+++ Recorded information +++
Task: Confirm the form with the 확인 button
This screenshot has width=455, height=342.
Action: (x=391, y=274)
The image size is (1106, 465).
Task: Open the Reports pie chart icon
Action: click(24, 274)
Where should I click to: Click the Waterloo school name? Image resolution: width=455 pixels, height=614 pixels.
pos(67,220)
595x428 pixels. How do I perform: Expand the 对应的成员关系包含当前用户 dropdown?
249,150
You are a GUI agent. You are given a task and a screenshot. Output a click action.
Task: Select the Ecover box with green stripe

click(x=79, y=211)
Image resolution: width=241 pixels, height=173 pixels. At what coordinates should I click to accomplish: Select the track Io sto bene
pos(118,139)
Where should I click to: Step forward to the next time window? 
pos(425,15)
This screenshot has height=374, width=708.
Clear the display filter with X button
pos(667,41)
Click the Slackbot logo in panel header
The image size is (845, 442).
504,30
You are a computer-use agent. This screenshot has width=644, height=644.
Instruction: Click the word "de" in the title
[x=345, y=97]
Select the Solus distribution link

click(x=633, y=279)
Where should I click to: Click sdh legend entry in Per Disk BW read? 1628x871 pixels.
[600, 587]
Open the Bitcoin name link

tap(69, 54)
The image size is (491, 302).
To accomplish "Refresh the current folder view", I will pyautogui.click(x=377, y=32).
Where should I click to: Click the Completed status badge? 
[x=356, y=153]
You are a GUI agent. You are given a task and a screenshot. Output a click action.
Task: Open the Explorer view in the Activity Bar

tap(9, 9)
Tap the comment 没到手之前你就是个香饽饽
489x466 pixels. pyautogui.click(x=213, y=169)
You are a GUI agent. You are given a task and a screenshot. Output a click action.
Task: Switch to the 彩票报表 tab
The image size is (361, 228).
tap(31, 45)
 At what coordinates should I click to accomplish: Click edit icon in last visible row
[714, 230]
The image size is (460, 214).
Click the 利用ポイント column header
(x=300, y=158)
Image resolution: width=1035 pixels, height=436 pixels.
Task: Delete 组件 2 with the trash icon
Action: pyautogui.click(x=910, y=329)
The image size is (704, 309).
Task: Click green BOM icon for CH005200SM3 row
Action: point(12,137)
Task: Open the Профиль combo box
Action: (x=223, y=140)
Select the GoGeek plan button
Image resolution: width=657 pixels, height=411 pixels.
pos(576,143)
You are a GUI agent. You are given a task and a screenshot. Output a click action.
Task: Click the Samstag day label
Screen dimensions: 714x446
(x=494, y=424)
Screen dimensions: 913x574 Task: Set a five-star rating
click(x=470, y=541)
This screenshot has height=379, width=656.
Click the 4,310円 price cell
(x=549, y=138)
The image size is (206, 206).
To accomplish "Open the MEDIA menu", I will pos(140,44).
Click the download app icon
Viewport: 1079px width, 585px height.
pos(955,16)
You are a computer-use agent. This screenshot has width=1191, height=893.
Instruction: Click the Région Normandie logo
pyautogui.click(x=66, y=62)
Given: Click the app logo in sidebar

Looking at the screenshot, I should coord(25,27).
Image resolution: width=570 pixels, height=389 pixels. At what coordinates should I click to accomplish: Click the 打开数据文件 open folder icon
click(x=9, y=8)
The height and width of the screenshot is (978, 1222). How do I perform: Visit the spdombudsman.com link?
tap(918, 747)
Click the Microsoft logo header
+++
## Work to complete
Please quote the data above in full, with no line missing.

## Written solution
Task: Confirm the form with the 확인 button
This screenshot has width=455, height=342.
Action: (x=391, y=274)
The image size is (1106, 465).
Task: Open the Reports pie chart icon
Action: click(24, 274)
Where should I click to: Click the Waterloo school name? Image resolution: width=455 pixels, height=614 pixels.
pos(67,220)
595x428 pixels. How do I perform: Expand the 对应的成员关系包含当前用户 dropdown?
249,150
You are a GUI agent. You are given a task and a screenshot. Output a click action.
Task: Select the Ecover box with green stripe

click(x=79, y=211)
Image resolution: width=241 pixels, height=173 pixels. At what coordinates should I click to accomplish: Select the track Io sto bene
pos(118,139)
Where should I click to: Step forward to the next time window? 
pos(425,15)
This screenshot has height=374, width=708.
Clear the display filter with X button
pos(667,41)
Click the Slackbot logo in panel header
The image size is (845, 442).
504,30
You are a computer-use agent. This screenshot has width=644, height=644.
Instruction: Click the word "de" in the title
[x=345, y=97]
Select the Solus distribution link

click(x=633, y=279)
Where should I click to: Click sdh legend entry in Per Disk BW read? 1628x871 pixels.
[600, 587]
Open the Bitcoin name link

tap(69, 54)
The image size is (491, 302).
To accomplish "Refresh the current folder view", I will pyautogui.click(x=377, y=32).
Where should I click to: Click the Completed status badge? 
[x=356, y=153]
You are a GUI agent. You are given a task and a screenshot. Output a click action.
Task: Open the Explorer view in the Activity Bar

tap(9, 9)
Tap the comment 没到手之前你就是个香饽饽
489x466 pixels. pyautogui.click(x=213, y=169)
You are a GUI agent. You are given a task and a screenshot. Output a click action.
Task: Switch to the 彩票报表 tab
The image size is (361, 228).
tap(31, 45)
 At what coordinates should I click to accomplish: Click edit icon in last visible row
[714, 230]
The image size is (460, 214).
Click the 利用ポイント column header
(x=300, y=158)
Image resolution: width=1035 pixels, height=436 pixels.
Task: Delete 组件 2 with the trash icon
Action: pyautogui.click(x=910, y=329)
The image size is (704, 309).
Task: Click green BOM icon for CH005200SM3 row
Action: point(12,137)
Task: Open the Профиль combo box
Action: (x=223, y=140)
Select the GoGeek plan button
Image resolution: width=657 pixels, height=411 pixels.
pos(576,143)
You are a GUI agent. You are given a task and a screenshot. Output a click action.
Task: Click the Samstag day label
Screen dimensions: 714x446
(x=494, y=424)
Screen dimensions: 913x574 Task: Set a five-star rating
click(x=470, y=541)
This screenshot has height=379, width=656.
Click the 4,310円 price cell
(x=549, y=138)
The image size is (206, 206).
To accomplish "Open the MEDIA menu", I will pos(140,44).
Click the download app icon
Viewport: 1079px width, 585px height.
pos(955,16)
You are a computer-use agent. This screenshot has width=1191, height=893.
Instruction: Click the Région Normandie logo
pyautogui.click(x=66, y=62)
Given: Click the app logo in sidebar

Looking at the screenshot, I should coord(25,27).
Image resolution: width=570 pixels, height=389 pixels. At what coordinates should I click to accomplish: Click the 打开数据文件 open folder icon
click(x=9, y=8)
The height and width of the screenshot is (978, 1222). How do I perform: Visit the spdombudsman.com link?
tap(918, 747)
Click the Microsoft logo header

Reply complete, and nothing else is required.